To some extent, the die now is cast: the Republican majority is expected to run roughshod over the minority. As noted, reconciliation can pass many bills by a bare majority. Were the minority to hold its ground, the step may be taken to allow Supreme Court nominations—plural—to be confirmed by a bare majority.

But there remains a zone of potency for the minority party, if it can hold fast to 41 votes to defeat cloture. In particular, the Senate has a powerful rule, the “Byrd Rule,” which dates to 1985, that sharply limits bills under reconciliation instructions to fiscal provisions only, not to non-fiscal legislation.

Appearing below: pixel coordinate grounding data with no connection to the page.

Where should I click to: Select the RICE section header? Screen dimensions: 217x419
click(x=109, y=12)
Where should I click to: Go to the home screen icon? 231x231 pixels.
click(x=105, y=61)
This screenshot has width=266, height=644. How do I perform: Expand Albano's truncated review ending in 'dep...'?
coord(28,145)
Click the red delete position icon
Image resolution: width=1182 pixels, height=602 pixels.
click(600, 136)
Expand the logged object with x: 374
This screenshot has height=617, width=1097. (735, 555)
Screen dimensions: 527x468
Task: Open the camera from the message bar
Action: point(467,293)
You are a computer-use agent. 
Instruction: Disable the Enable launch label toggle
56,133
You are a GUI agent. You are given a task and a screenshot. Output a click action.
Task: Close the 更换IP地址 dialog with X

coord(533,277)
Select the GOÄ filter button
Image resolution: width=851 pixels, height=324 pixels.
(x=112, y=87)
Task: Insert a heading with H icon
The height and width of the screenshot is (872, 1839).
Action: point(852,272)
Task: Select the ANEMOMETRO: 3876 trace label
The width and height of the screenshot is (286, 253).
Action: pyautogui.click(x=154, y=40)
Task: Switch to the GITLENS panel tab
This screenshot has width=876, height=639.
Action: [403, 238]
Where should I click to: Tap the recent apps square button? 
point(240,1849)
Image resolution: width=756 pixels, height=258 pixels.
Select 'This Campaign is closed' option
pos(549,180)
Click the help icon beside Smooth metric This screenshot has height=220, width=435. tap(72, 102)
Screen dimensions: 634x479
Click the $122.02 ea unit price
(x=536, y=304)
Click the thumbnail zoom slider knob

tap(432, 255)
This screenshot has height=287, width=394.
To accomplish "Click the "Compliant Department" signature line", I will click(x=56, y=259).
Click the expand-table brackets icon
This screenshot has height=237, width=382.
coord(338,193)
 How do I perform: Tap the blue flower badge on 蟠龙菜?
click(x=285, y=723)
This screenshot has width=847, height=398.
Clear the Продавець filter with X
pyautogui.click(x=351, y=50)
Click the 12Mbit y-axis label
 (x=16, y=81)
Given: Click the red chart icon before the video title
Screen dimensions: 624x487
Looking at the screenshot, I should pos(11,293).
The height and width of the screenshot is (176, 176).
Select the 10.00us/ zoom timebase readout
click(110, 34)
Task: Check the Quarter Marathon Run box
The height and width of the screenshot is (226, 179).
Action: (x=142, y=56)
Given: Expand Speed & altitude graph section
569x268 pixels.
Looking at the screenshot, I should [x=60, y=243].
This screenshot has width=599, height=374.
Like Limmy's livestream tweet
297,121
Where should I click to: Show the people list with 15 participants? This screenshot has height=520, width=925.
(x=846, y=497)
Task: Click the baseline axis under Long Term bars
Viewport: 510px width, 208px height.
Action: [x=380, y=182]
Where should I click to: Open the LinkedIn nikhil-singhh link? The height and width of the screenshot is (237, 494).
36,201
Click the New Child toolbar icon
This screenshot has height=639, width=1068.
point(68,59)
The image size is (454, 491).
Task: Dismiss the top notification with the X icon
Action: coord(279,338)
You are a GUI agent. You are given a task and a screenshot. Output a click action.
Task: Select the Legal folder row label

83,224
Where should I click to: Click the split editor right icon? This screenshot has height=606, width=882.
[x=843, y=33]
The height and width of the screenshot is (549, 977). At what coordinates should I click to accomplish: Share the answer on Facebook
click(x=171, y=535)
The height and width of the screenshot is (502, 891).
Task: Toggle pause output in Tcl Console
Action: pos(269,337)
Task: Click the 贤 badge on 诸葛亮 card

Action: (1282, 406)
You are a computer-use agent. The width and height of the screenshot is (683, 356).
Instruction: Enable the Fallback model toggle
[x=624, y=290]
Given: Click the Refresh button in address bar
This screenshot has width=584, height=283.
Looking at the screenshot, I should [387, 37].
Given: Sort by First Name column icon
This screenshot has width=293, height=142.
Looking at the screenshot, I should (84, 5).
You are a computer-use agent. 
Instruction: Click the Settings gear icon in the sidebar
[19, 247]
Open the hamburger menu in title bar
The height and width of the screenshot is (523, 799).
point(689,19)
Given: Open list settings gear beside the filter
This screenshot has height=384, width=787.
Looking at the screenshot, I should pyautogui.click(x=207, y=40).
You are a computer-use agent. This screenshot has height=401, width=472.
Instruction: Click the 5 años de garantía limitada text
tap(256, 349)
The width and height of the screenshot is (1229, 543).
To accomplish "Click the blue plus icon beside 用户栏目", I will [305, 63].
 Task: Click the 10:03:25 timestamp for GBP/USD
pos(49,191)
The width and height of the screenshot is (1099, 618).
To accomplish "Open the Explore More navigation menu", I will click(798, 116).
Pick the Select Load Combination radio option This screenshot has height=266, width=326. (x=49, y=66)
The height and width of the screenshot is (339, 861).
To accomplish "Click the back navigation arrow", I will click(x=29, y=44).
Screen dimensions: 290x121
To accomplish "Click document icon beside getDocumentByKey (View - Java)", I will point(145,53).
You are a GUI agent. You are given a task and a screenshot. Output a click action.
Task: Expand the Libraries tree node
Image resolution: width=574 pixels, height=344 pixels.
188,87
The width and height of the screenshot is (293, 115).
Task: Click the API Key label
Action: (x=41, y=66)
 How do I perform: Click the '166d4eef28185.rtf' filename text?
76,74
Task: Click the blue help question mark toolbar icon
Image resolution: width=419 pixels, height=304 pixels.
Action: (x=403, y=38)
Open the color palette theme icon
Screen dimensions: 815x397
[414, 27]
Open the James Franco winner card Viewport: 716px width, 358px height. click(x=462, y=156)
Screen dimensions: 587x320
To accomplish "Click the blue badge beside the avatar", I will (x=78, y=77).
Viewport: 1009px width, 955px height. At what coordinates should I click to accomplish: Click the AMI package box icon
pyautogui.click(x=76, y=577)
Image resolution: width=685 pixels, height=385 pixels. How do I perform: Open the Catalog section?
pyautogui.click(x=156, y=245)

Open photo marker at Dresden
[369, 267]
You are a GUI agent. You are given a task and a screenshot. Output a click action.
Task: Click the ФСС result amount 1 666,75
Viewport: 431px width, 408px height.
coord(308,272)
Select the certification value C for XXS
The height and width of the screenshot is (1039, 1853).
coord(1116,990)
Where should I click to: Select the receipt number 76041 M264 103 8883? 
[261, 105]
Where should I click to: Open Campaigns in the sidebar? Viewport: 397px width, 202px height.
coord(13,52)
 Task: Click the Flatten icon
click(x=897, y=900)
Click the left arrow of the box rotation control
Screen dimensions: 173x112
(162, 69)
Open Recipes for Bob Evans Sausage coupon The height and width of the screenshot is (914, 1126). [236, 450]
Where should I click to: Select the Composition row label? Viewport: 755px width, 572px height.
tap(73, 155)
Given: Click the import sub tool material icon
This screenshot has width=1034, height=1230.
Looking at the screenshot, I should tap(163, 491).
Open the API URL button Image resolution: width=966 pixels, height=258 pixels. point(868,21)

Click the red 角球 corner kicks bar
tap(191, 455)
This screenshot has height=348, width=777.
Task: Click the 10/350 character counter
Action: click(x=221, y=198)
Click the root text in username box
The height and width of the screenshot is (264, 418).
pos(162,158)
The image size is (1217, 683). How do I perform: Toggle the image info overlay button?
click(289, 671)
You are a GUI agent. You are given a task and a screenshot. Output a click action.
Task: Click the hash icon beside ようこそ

What would a unified Democratic minority be able in this way to filibuster in this way, in 2017 and thereafter? “Repairing or replacing” the Affordable Care Act would require sixty votes, as much of it is non-fiscal legislation. A partial repeal or a rewriting of Dodd-Frank bank-regulating legislation would require sixty votes. Moving through any school-voucher legislation from Betsy DeVos would require sixty votes, as would repealing the aspect of the Clean Air Act that deems greenhouse gases to be pollutants. Democrats should stay united enough, as Republicans did in 2010-2014, that such bills may pass only in bipartisan versions.

The silencing of Senator Warren pursuant to Rule XIX was much more than a colorful, one-day news story. It offers a window into the current dynamics of the Senate, exposing the strengths and vulnerabilities of the majority and minority parties.

*Charles Tiefer is professor at the University of Baltimore School of Law. He is the author of Congressional Practice and Procedure (1989) and The Polarized Congress (2016). He was Assistant Senate Legal Counsel and House General Counsel.